Material provided:
▼

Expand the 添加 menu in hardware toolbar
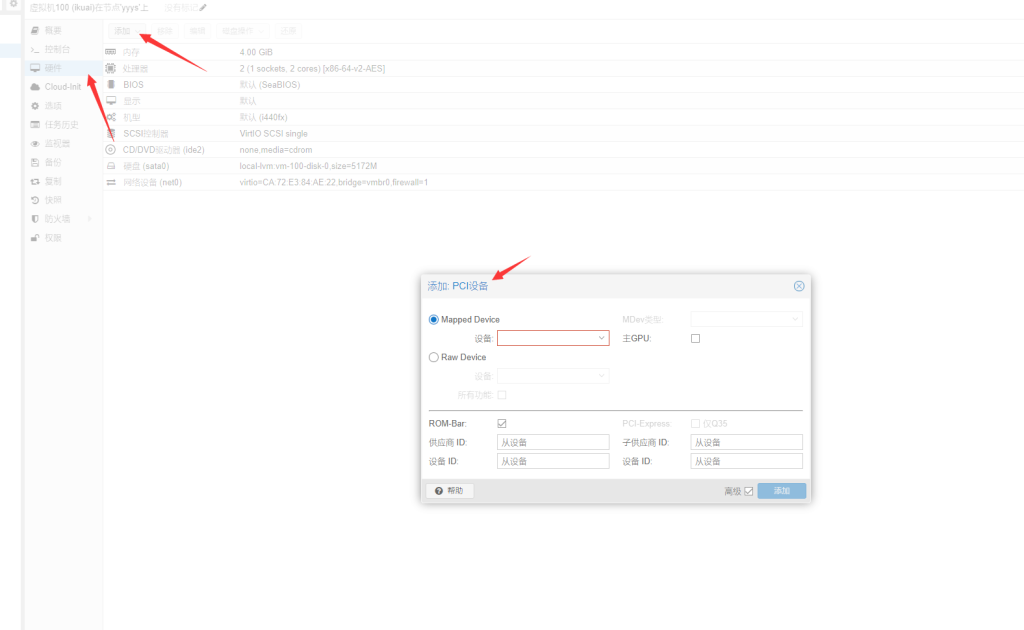This screenshot has height=630, width=1024. pos(127,31)
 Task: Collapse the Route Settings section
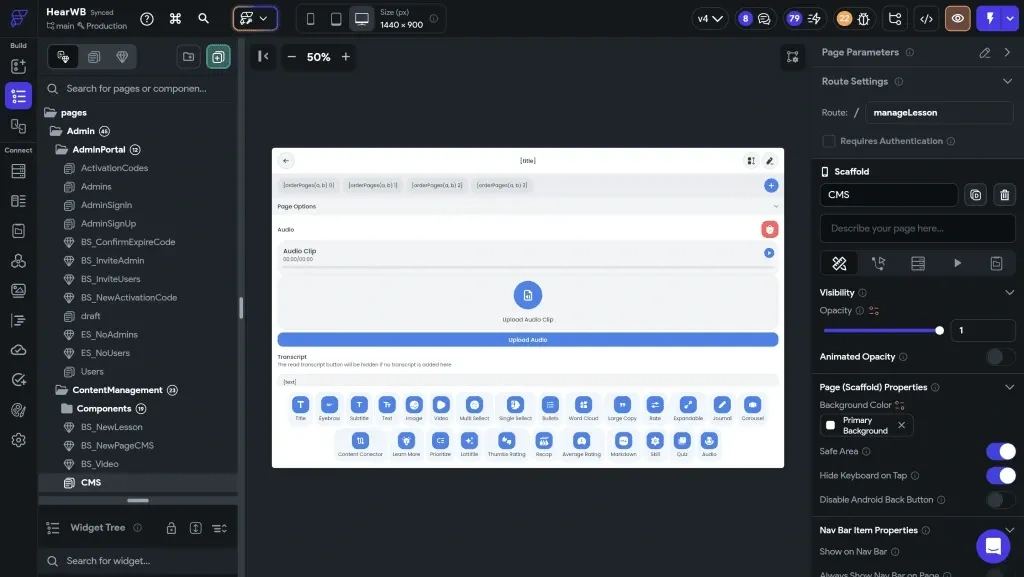coord(1009,81)
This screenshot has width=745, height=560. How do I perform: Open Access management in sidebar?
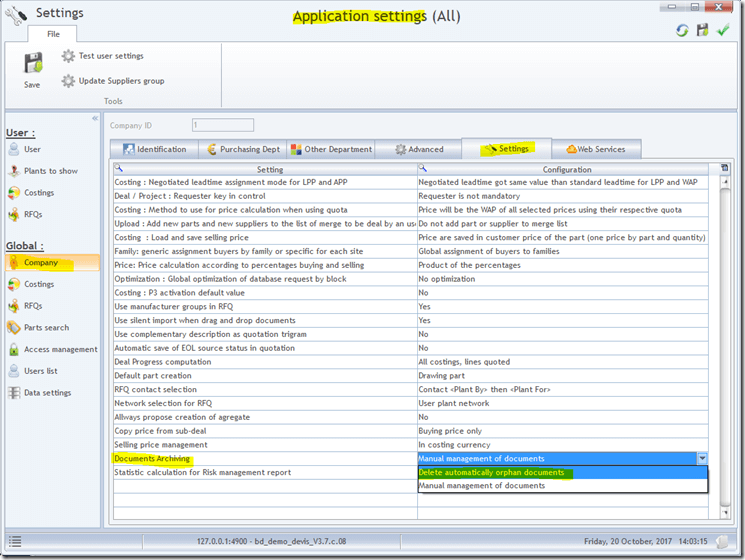60,350
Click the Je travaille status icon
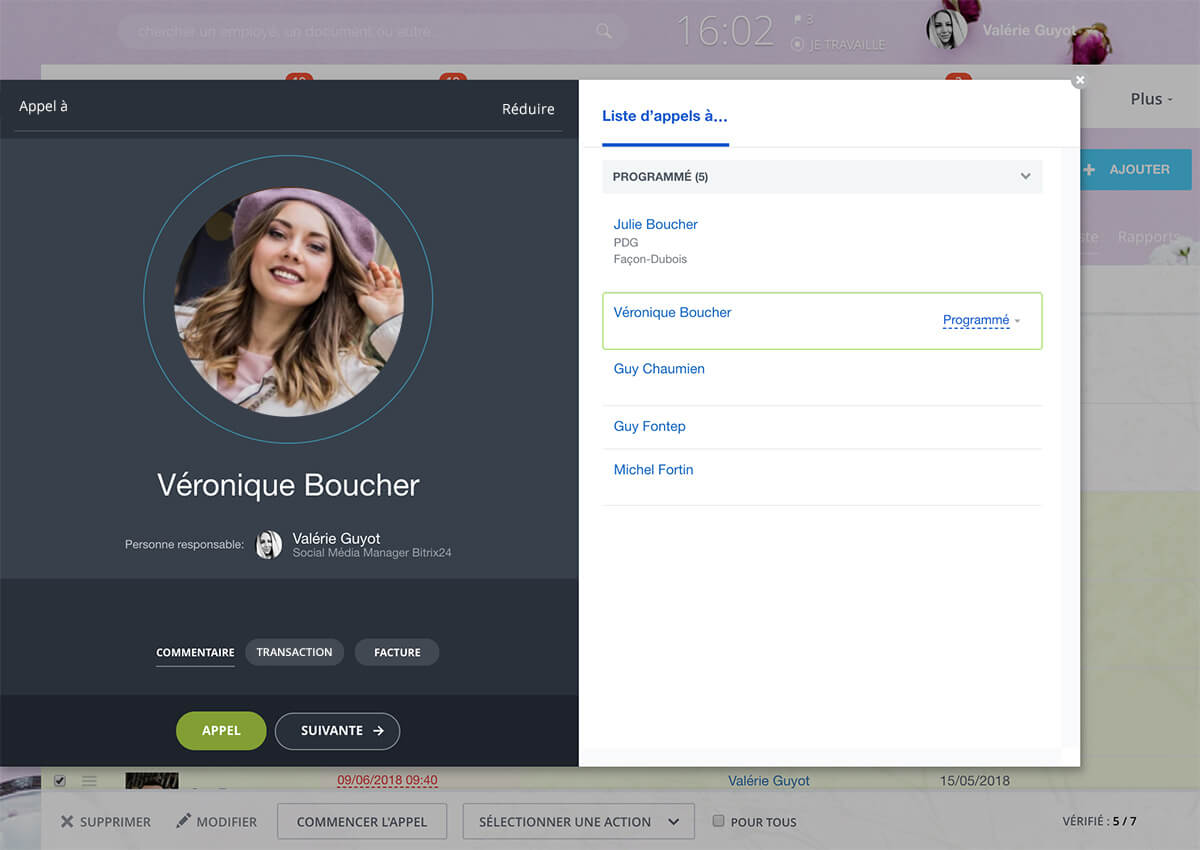The width and height of the screenshot is (1200, 850). point(797,44)
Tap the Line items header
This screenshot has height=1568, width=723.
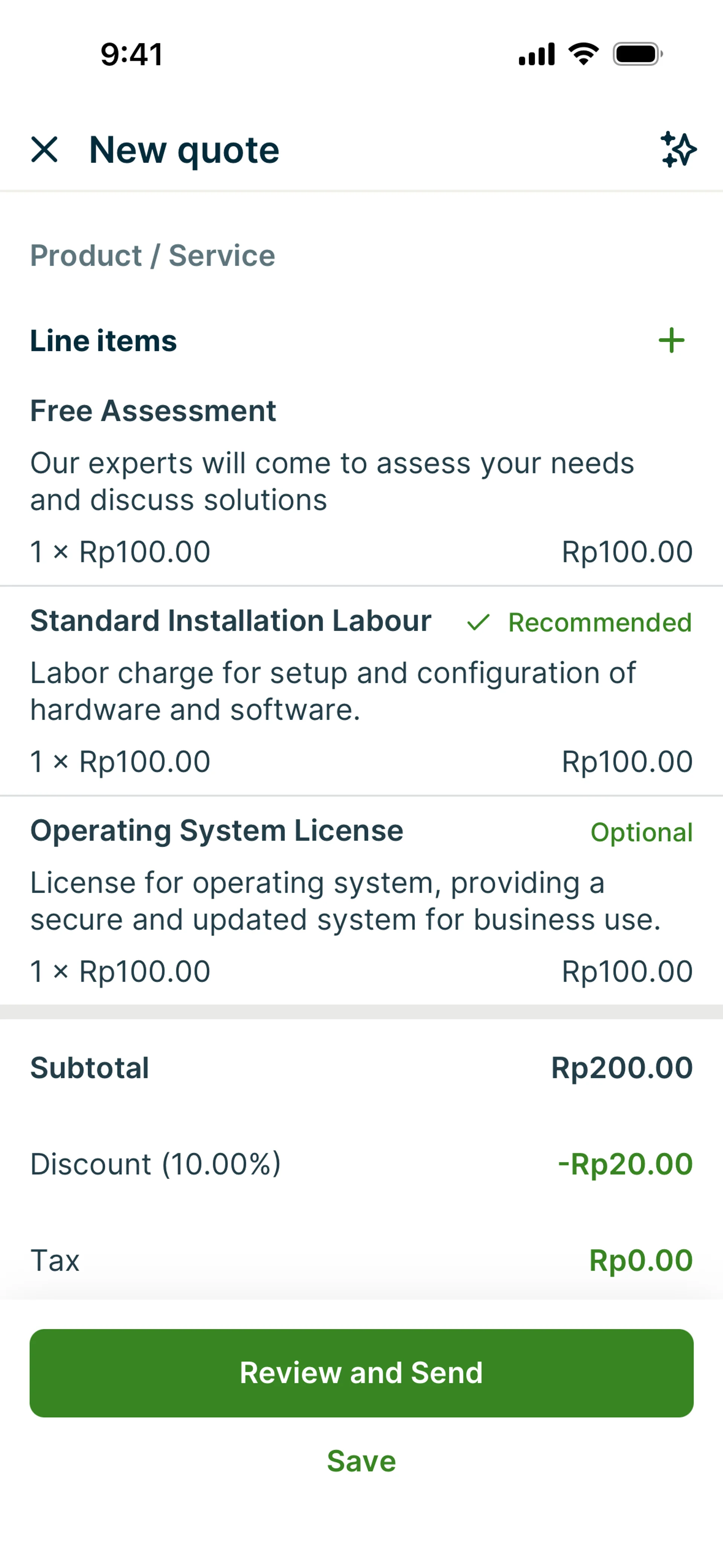click(x=104, y=340)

▲

What the task asks: Can you turn every line of the material above into a numbered list, skipping any blank lines and leaving out the pictures?

Correct response:
1. Expand the 添加 menu in hardware toolbar
2. This screenshot has height=630, width=1024. pos(127,31)
3.  Task: Collapse the Route Settings section
4. coord(1009,81)
5. This screenshot has width=745, height=560. How do I perform: Open Access management in sidebar?
6. 60,350
7. Click the Je travaille status icon
8. The width and height of the screenshot is (1200, 850). point(797,44)
9. Tap the Line items header
10. This screenshot has height=1568, width=723.
11. click(x=104, y=340)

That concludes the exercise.